Are you “Failing Fast” properly?

Table of Contents

What is “Failing Fast”?

You may have heard about “Failing Fast” before! Well, it simply means exactly what you are reading. If you have to fail in something, you better fail fast, so you can correct your path.

In different fields, “Failing Fast” will take a different cosmetic form; but, the concepts stays the same.

Failing Fast in Business

For example, in business, “failing fast” usually means that you should be rapidly make decisions and test different ideas to find out which one works and which one doesn’t. The goal is to reduce the amount of resources, most importantly time, on paths that are doomed to fail. Of course, there are some foot notes attached to this strategy.
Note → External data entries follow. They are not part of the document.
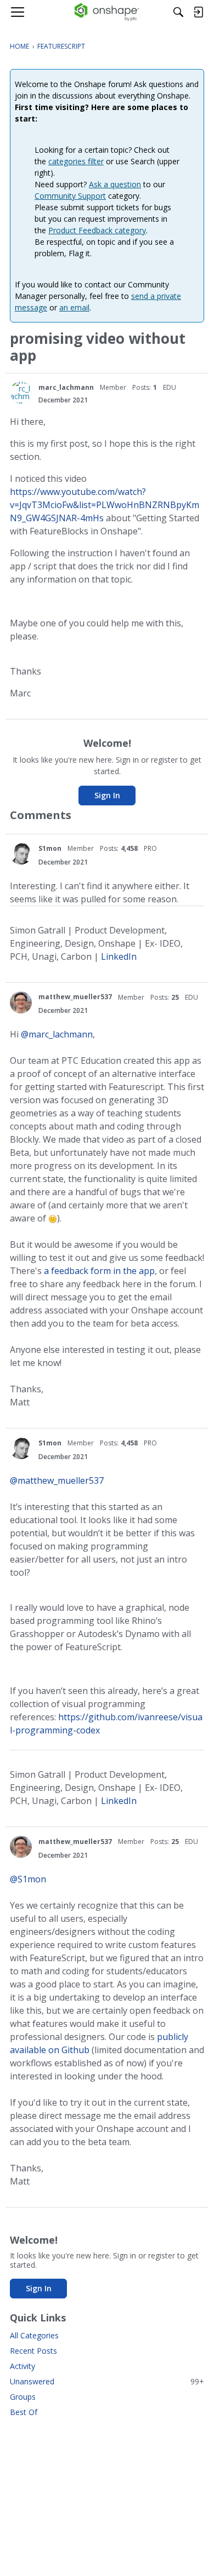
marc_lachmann (66, 387)
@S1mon (28, 1879)
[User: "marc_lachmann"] (21, 393)
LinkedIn (119, 956)
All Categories (34, 2335)
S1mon (49, 848)
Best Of (23, 2412)
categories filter (76, 161)
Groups (23, 2396)
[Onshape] (107, 12)
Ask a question (115, 184)
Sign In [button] (107, 795)
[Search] (178, 12)
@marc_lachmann (57, 1034)
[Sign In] (198, 12)
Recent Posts (33, 2351)
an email (74, 307)
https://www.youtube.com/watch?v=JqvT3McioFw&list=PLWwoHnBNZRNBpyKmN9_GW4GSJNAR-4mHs (104, 505)
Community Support (70, 196)
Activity (22, 2366)
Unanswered (107, 2381)
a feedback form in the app (99, 1271)
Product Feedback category (97, 230)
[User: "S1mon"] (21, 854)
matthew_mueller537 (75, 996)
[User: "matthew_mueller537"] (21, 1002)
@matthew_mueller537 (57, 1480)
For example, in Amazon, we like to divide our decisions in two big categories:

Two-way door decision
One-way door decision

A two-way door decision is a decision that just like a two-way door (or revolving door) you can undo without any big consequences. The one-way door, however, is impossible to undo or there is a heavy cost associated with undoing it. So, make a decision fast if it is a two-way door decision; but take your time, as long as you need, once it comes to one-way doors.
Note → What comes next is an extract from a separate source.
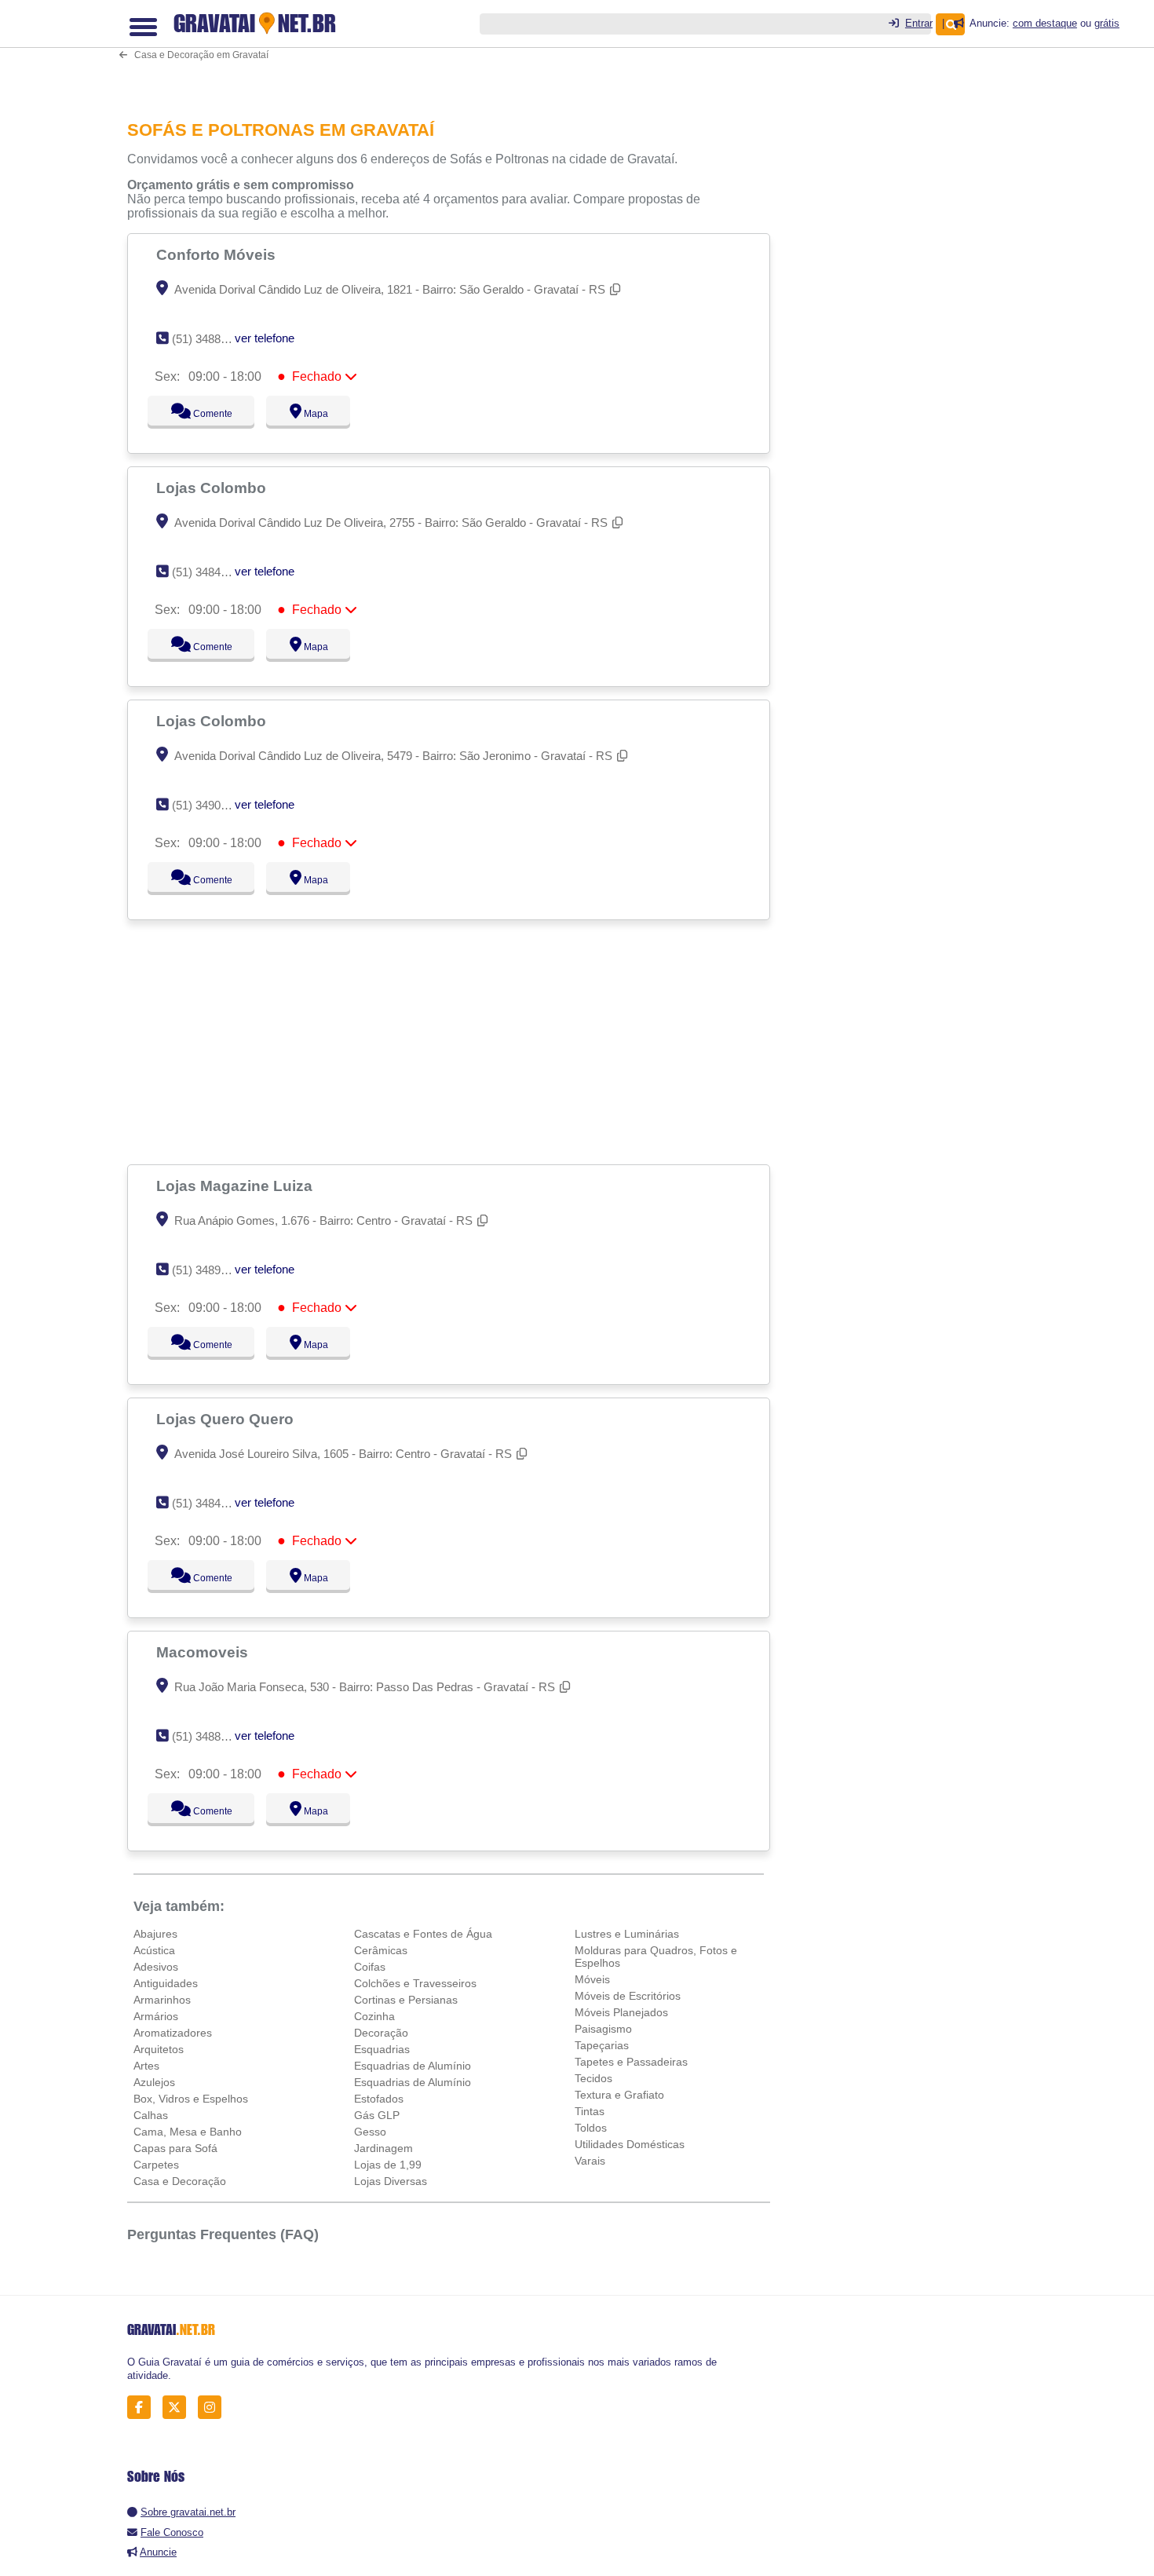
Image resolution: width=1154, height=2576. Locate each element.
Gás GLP (377, 2115)
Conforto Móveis (217, 254)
Failing Fast in Programming

Failing Fast in programming essentially means the same thing, if some thing that should not happened has happened, you want to halt the execution of the code as fast as you can. There is no need to do some more work if you know that (for example) one of your inputs are wrong. Besides, when there is an exception thrown, you want that to be as close as possible to where the root cause of the problem is, rather than failing in another section or sub-system, while the actual error happened couple of calls and systems away. Failing fast makes debugging much easier, saves on resources and time that could have been used for something else, also depending on the system, actually sometimes continuing with a faulty input or an unstable (or wrong) state could make some irreversible damages to logging or data that you store.

Using “assert” as part of Fail Fast

One common approach to implement Fail Fast Philosophy in coding is the use of assert. For example, let’s say you have a function that accepts number of employees and does some thing with that information. We can agree that the number of employees can never be a negative integer. So, you would right something like:

def allocate_resources(n_employee: int) -> float:
    assert n_employee >= 0

    print(f"You will get 42 resources per employee.")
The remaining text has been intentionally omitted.